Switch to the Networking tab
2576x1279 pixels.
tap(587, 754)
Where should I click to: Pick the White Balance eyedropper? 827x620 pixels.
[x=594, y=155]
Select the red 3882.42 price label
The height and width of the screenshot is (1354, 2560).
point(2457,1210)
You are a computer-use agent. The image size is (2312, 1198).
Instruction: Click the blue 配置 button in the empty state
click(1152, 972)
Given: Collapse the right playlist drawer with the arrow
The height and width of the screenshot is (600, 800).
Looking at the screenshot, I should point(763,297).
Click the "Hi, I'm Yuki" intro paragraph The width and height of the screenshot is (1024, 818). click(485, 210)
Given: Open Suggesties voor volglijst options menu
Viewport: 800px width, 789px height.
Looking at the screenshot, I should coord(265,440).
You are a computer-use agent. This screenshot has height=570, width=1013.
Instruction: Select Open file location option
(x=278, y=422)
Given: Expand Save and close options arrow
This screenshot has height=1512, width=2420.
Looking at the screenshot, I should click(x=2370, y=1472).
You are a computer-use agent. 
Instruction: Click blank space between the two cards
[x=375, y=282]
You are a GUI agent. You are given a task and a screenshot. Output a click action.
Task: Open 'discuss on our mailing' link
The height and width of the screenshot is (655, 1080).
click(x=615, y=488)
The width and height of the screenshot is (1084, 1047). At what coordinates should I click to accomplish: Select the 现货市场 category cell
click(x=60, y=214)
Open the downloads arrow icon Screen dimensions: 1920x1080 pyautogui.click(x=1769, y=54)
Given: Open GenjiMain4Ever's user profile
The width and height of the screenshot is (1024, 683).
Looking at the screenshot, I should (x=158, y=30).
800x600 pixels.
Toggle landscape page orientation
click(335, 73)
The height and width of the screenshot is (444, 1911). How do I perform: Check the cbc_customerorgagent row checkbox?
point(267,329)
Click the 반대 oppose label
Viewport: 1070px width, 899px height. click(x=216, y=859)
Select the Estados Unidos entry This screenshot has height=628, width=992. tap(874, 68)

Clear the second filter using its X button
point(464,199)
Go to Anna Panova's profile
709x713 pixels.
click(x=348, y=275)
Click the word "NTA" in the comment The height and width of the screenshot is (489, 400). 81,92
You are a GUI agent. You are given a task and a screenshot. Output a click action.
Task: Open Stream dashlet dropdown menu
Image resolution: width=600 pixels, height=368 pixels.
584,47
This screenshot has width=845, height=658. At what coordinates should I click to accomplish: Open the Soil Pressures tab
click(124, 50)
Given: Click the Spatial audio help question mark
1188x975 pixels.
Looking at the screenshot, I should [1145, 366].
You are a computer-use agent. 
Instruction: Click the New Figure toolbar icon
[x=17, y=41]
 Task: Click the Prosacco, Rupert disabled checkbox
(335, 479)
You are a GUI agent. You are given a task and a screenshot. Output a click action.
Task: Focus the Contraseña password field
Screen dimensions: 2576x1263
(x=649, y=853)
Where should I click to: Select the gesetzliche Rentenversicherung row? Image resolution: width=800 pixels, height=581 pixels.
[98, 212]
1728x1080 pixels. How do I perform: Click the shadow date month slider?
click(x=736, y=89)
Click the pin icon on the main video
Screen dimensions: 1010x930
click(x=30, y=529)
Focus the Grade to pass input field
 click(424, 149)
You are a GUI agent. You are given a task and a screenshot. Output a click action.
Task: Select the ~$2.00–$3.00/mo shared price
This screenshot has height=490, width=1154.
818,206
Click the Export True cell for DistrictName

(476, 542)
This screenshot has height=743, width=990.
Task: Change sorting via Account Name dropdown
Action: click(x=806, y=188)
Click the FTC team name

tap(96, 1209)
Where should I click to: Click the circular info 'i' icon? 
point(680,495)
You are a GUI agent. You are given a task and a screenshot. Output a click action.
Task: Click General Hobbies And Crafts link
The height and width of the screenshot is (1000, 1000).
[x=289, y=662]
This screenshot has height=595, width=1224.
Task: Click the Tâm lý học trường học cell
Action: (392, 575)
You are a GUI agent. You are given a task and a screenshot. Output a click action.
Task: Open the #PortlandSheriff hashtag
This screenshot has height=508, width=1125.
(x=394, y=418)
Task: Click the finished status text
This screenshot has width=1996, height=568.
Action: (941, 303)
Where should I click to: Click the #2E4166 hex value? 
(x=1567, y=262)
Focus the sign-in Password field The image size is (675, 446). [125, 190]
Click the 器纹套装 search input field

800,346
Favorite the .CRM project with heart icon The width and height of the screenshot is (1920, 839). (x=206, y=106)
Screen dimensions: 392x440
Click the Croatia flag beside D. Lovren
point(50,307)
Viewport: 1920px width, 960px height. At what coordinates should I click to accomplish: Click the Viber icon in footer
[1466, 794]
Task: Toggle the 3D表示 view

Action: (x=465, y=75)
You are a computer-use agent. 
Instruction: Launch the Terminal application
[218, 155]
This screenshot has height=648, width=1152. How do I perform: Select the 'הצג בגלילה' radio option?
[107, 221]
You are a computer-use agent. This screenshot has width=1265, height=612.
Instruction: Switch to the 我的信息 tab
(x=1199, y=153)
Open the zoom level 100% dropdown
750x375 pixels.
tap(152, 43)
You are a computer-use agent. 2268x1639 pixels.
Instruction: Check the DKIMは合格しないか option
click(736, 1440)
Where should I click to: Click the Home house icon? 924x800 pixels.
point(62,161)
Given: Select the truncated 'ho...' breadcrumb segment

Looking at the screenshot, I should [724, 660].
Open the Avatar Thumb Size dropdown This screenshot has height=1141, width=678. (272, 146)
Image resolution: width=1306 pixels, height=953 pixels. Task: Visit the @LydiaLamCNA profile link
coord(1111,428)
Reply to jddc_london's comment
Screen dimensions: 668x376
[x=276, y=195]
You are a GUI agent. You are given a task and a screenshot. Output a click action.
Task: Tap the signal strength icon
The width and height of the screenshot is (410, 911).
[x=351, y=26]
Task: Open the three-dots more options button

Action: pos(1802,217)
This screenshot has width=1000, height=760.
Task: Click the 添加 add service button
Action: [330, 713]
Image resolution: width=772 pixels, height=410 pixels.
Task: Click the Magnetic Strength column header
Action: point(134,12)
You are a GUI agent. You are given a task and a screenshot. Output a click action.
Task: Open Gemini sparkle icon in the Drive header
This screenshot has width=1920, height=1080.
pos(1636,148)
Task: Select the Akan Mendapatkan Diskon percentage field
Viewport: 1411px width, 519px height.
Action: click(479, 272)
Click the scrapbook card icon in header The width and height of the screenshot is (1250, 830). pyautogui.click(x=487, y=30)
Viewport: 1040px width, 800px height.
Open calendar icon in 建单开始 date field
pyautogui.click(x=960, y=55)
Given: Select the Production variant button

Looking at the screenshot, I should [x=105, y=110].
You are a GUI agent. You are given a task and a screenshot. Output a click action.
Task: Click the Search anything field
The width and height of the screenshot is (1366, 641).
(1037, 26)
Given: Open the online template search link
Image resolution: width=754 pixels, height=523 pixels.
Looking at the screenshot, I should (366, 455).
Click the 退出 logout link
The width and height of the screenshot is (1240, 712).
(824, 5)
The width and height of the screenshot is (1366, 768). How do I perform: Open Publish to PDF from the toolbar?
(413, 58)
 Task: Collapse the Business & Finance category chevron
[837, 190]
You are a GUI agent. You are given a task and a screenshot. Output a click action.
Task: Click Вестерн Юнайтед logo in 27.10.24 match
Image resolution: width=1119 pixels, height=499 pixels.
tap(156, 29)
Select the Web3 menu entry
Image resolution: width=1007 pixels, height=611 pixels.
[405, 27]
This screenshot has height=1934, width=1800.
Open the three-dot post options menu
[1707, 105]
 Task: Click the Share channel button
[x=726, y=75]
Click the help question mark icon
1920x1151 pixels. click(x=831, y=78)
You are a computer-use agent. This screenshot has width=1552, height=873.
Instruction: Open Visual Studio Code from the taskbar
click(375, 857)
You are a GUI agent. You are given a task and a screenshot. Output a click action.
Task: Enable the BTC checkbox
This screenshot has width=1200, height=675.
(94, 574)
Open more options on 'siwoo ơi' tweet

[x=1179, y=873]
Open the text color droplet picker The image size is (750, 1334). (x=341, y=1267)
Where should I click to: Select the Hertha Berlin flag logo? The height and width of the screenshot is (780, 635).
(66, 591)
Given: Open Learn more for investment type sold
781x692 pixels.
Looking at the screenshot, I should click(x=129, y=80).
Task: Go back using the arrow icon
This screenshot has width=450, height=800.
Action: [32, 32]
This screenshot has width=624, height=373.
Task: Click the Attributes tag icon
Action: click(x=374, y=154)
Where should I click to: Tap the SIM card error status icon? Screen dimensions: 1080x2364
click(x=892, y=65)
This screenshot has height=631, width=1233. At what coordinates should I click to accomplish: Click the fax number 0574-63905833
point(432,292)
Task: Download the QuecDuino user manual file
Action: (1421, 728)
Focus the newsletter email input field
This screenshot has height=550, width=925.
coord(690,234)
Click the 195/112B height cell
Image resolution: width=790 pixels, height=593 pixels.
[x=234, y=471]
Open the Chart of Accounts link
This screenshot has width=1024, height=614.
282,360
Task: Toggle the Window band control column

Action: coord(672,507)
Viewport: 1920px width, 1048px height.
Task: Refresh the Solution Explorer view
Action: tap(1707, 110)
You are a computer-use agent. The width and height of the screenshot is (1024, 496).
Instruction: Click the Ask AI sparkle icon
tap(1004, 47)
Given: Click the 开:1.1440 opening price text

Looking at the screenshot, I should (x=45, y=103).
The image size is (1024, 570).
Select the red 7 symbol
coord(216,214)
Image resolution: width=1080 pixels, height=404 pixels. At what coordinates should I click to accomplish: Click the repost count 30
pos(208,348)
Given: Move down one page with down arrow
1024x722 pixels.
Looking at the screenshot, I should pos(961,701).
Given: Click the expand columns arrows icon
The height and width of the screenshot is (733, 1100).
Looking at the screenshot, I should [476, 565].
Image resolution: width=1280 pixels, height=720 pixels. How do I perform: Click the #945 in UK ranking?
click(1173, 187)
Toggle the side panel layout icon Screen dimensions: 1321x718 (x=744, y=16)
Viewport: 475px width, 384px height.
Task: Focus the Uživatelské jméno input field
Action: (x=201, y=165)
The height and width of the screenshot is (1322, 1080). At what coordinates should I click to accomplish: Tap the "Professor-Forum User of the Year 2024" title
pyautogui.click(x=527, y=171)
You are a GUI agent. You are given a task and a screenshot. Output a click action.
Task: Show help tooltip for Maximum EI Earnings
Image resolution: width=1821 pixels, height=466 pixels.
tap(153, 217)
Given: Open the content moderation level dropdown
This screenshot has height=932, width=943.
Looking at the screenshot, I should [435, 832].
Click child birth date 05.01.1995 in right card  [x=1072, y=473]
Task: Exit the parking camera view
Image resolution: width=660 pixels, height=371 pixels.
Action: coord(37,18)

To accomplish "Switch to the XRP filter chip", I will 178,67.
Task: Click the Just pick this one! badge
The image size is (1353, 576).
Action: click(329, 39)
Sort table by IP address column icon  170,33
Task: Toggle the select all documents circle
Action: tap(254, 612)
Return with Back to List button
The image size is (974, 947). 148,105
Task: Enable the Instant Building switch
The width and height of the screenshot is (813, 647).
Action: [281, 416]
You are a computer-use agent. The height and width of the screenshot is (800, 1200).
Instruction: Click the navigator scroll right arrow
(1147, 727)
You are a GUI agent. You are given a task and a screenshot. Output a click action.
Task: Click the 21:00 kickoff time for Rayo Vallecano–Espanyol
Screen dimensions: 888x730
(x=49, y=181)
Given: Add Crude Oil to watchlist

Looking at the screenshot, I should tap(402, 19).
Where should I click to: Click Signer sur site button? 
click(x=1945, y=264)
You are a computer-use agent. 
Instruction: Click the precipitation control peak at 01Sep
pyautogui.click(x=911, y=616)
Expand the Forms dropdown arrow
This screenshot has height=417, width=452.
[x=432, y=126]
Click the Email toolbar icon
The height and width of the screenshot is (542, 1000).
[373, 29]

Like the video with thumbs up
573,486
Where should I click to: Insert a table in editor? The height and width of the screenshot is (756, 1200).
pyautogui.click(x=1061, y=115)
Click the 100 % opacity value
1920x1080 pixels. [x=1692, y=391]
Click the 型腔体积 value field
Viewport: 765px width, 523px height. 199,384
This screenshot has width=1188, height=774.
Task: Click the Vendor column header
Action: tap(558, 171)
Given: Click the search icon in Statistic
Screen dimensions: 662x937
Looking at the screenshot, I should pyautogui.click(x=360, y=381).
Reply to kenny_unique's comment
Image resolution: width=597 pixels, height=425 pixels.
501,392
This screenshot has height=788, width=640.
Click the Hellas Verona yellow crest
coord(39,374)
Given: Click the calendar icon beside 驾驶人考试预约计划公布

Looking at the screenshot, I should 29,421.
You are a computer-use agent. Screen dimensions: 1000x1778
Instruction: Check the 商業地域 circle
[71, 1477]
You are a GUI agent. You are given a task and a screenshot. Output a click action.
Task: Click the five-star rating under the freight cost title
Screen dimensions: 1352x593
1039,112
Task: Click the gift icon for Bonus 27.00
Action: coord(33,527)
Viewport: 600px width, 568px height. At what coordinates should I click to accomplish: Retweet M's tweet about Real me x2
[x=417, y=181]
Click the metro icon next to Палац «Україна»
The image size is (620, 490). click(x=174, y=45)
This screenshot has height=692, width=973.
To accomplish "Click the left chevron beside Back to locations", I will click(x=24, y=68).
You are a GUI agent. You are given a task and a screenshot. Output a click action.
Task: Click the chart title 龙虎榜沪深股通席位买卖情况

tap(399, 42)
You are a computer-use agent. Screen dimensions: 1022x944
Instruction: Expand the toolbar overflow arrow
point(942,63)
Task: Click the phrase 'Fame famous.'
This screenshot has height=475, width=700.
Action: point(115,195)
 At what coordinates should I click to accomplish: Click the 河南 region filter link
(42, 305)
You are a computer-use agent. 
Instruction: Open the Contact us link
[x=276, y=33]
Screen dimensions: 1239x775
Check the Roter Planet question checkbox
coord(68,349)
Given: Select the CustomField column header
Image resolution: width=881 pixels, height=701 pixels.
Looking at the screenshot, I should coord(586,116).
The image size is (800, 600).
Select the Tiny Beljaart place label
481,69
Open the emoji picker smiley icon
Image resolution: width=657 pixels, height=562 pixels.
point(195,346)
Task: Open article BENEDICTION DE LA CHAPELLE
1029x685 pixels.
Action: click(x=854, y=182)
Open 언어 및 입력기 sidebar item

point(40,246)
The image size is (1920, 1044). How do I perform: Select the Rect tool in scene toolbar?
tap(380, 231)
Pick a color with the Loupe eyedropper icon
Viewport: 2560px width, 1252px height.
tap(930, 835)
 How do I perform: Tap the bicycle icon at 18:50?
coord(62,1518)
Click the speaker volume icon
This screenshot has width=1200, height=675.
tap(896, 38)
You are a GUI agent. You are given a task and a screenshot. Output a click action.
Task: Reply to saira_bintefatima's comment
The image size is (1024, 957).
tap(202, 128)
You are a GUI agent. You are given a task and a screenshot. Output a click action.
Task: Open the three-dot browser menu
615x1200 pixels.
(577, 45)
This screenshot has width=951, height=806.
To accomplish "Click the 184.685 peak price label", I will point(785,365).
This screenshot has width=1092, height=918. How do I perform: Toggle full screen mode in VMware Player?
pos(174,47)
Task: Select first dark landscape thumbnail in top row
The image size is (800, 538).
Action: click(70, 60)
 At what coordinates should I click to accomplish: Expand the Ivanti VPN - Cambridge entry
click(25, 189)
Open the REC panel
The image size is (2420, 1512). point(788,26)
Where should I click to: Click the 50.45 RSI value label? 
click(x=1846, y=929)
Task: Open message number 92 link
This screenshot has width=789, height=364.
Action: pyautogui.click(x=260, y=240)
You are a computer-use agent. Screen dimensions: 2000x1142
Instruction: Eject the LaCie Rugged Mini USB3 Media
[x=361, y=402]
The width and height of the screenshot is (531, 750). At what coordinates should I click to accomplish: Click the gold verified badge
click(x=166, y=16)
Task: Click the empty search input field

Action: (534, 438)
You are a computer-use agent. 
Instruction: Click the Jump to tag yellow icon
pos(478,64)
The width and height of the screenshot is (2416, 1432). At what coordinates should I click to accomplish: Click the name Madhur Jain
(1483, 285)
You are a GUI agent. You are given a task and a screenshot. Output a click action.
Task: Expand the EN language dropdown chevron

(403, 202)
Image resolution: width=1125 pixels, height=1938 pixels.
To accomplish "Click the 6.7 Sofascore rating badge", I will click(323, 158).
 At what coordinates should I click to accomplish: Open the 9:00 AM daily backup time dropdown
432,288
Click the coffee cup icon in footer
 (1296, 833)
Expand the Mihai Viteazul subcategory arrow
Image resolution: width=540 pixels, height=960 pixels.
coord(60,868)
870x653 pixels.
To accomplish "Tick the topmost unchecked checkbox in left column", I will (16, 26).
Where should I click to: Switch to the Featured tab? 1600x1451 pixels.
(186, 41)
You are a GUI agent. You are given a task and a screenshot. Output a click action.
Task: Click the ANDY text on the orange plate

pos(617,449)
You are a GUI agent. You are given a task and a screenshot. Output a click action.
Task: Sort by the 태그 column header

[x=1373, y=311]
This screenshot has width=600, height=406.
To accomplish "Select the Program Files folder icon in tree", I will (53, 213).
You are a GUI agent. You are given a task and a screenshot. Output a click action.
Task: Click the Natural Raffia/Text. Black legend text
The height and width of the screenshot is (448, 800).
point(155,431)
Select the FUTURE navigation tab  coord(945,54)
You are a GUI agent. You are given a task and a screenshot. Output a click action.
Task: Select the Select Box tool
..............................
YOUR GOAL: Render the listing, from its first line through the line containing "click(1152, 972)", inclusive, as a Markdown table with a Row column for the row number and a Text column for the line. Leave out blank lines.

SOLVED PROBLEM:
| Row | Text |
|---|---|
| 1 | Switch to the Networking tab |
| 2 | 2576x1279 pixels. |
| 3 | tap(587, 754) |
| 4 | Where should I click to: Pick the White Balance eyedropper? 827x620 pixels. |
| 5 | [x=594, y=155] |
| 6 | Select the red 3882.42 price label |
| 7 | The height and width of the screenshot is (1354, 2560). |
| 8 | point(2457,1210) |
| 9 | You are a computer-use agent. The image size is (2312, 1198). |
| 10 | Instruction: Click the blue 配置 button in the empty state |
| 11 | click(1152, 972) |